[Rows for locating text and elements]
>> BEGIN

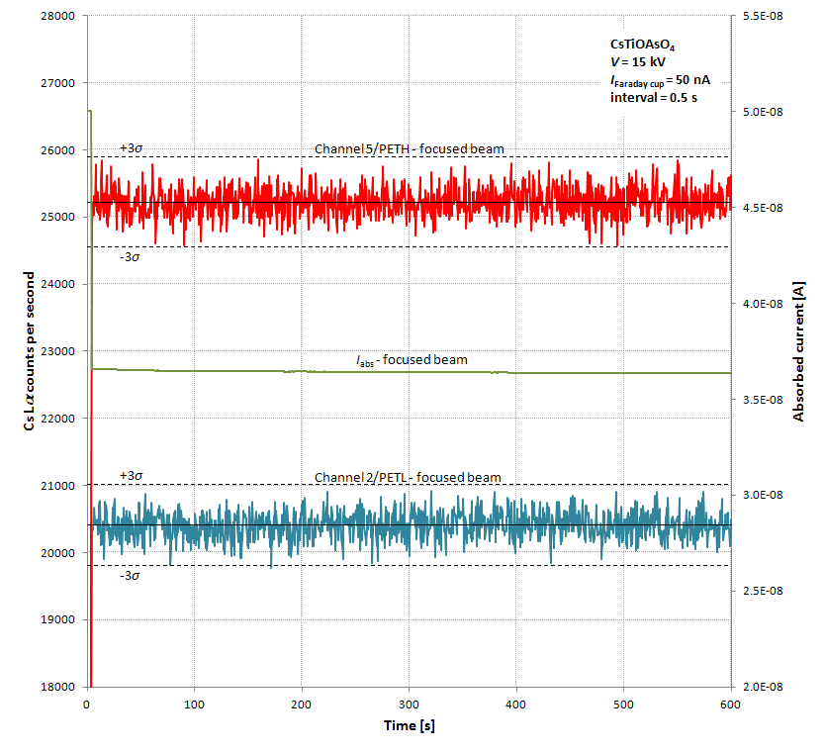Click the 'Time [s]' x-axis title
The height and width of the screenshot is (752, 825).
[409, 725]
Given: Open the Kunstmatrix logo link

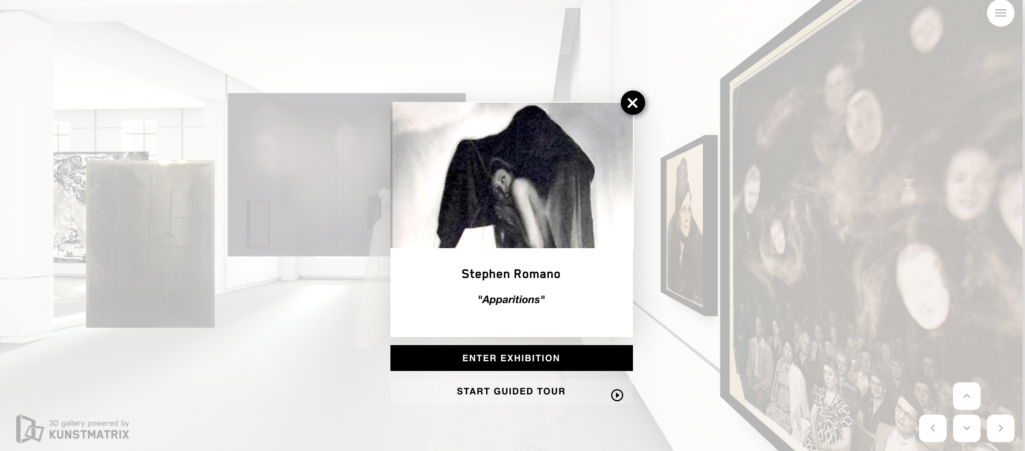Looking at the screenshot, I should (x=73, y=429).
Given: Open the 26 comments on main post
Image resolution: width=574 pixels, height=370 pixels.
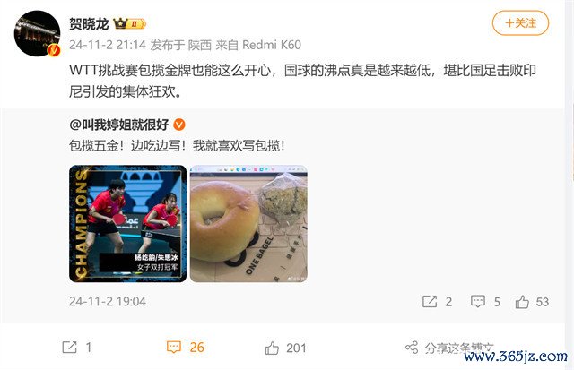Looking at the screenshot, I should pyautogui.click(x=186, y=347).
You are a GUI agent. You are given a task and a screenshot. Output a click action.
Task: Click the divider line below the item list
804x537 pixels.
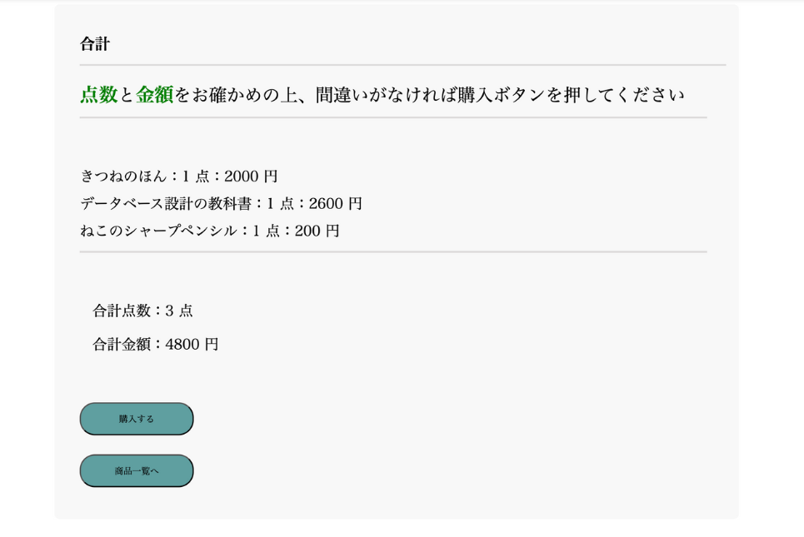[392, 251]
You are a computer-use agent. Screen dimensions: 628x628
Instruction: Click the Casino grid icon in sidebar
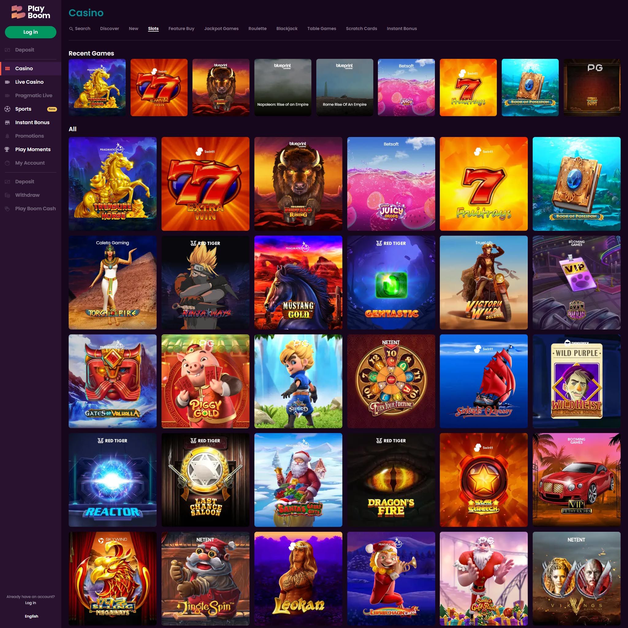point(7,69)
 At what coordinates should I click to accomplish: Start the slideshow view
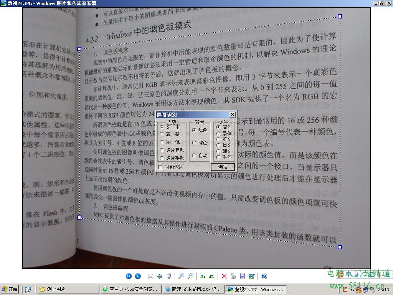click(x=168, y=276)
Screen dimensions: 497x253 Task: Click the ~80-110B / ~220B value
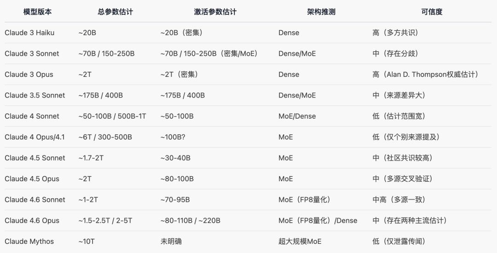tap(191, 220)
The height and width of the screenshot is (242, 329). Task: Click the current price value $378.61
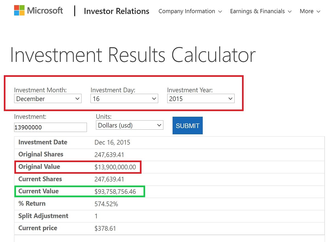(105, 228)
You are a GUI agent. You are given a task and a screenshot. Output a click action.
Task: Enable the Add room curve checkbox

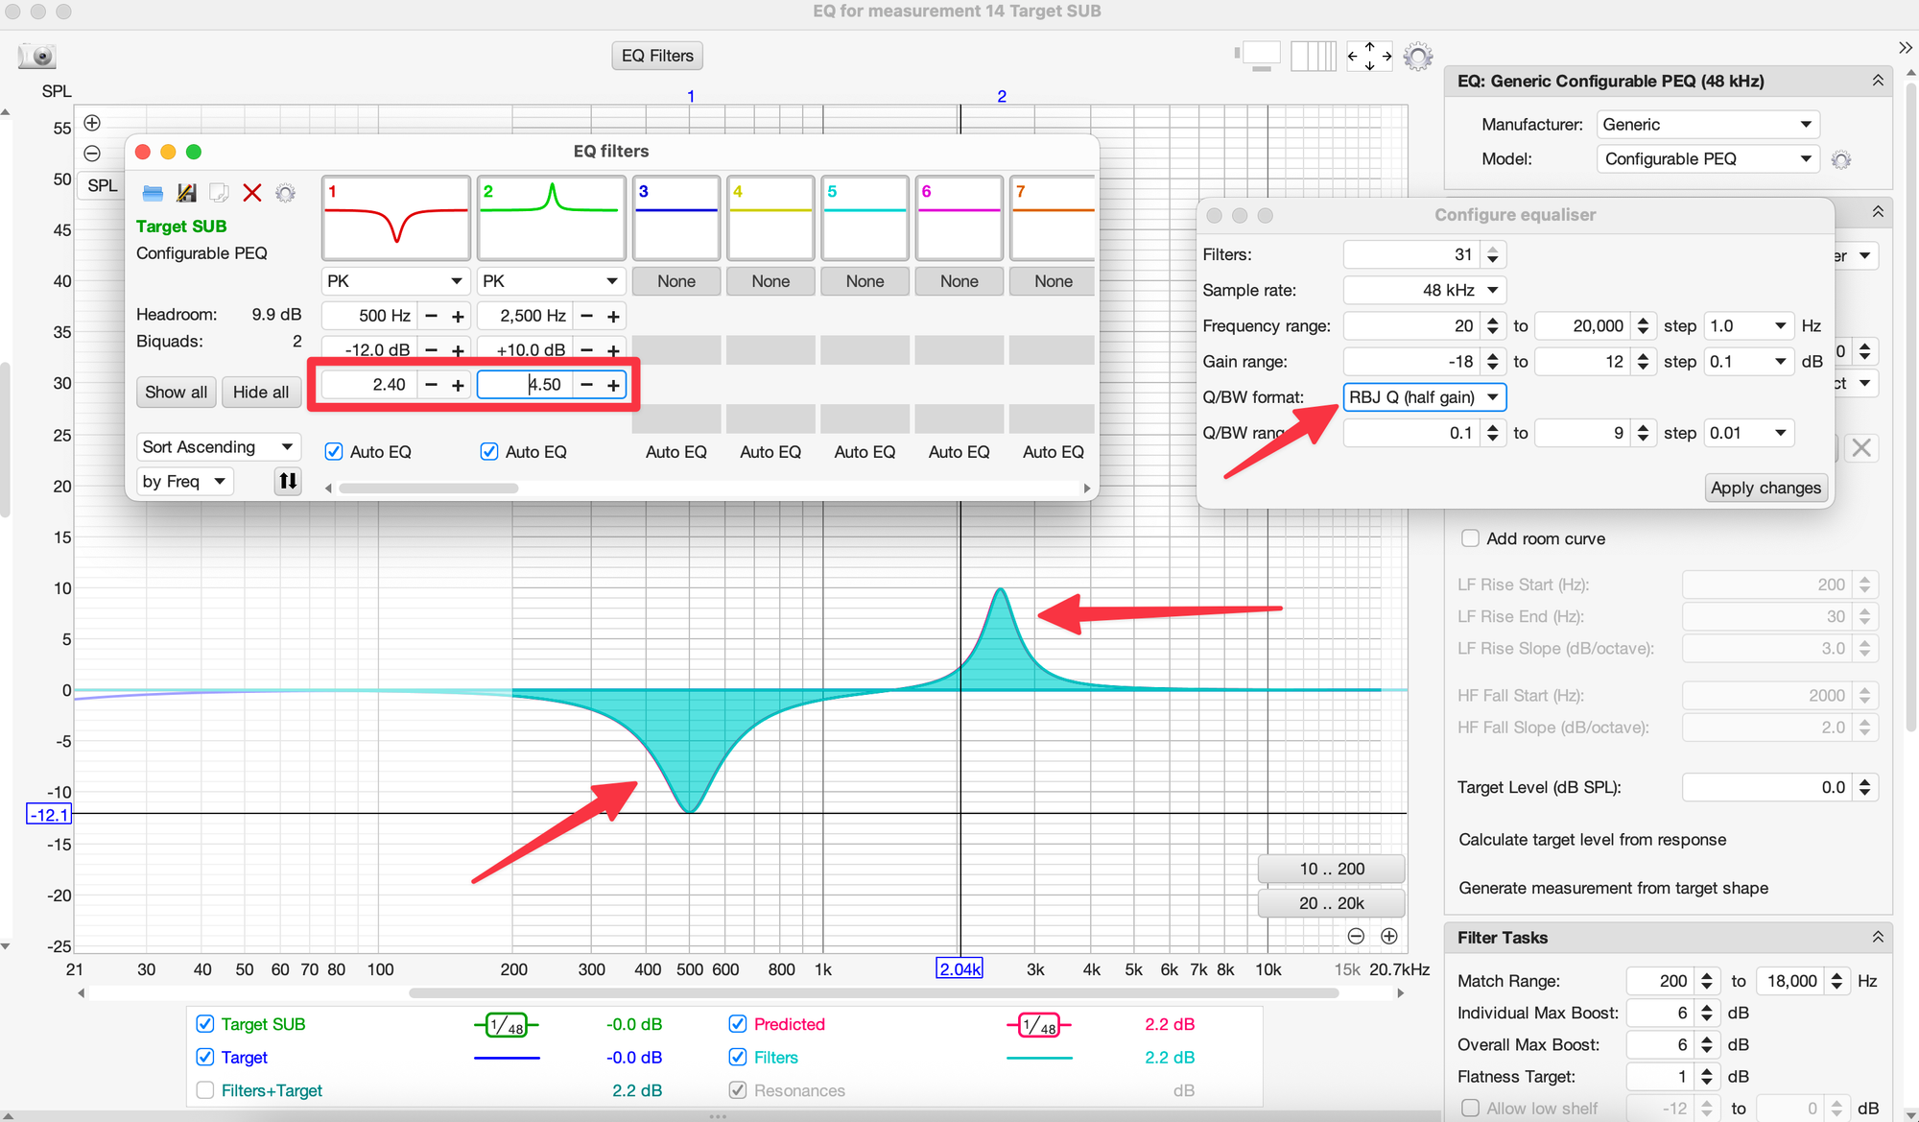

>> END

__What you will do__: Rewrite all the rows above, replacing "GUI agent" with "interface agent" and leaving every other character unchanged. Omit the pictures from your output.

__Exercise solution__:
Click the 'Time [s]' x-axis title
The height and width of the screenshot is (752, 825).
[409, 725]
Given: Open the Kunstmatrix logo link

Looking at the screenshot, I should (x=73, y=429).
Given: Open the 26 comments on main post
Image resolution: width=574 pixels, height=370 pixels.
Looking at the screenshot, I should pyautogui.click(x=186, y=347).
You are a interface agent. You are given a task and a screenshot. Output a click action.
Task: Click the divider line below the item list
804x537 pixels.
[392, 251]
You are a computer-use agent. Screen dimensions: 628x628
Instruction: Click the Casino grid icon in sidebar
point(7,69)
 At what coordinates should I click to accomplish: Start the slideshow view
click(x=168, y=276)
Screen dimensions: 497x253 Task: Click the ~80-110B / ~220B value
tap(191, 220)
The height and width of the screenshot is (242, 329). Task: Click the current price value $378.61
(105, 228)
You are a interface agent. You are given a task and a screenshot. Output a click action.
Task: Enable the Add room curve checkbox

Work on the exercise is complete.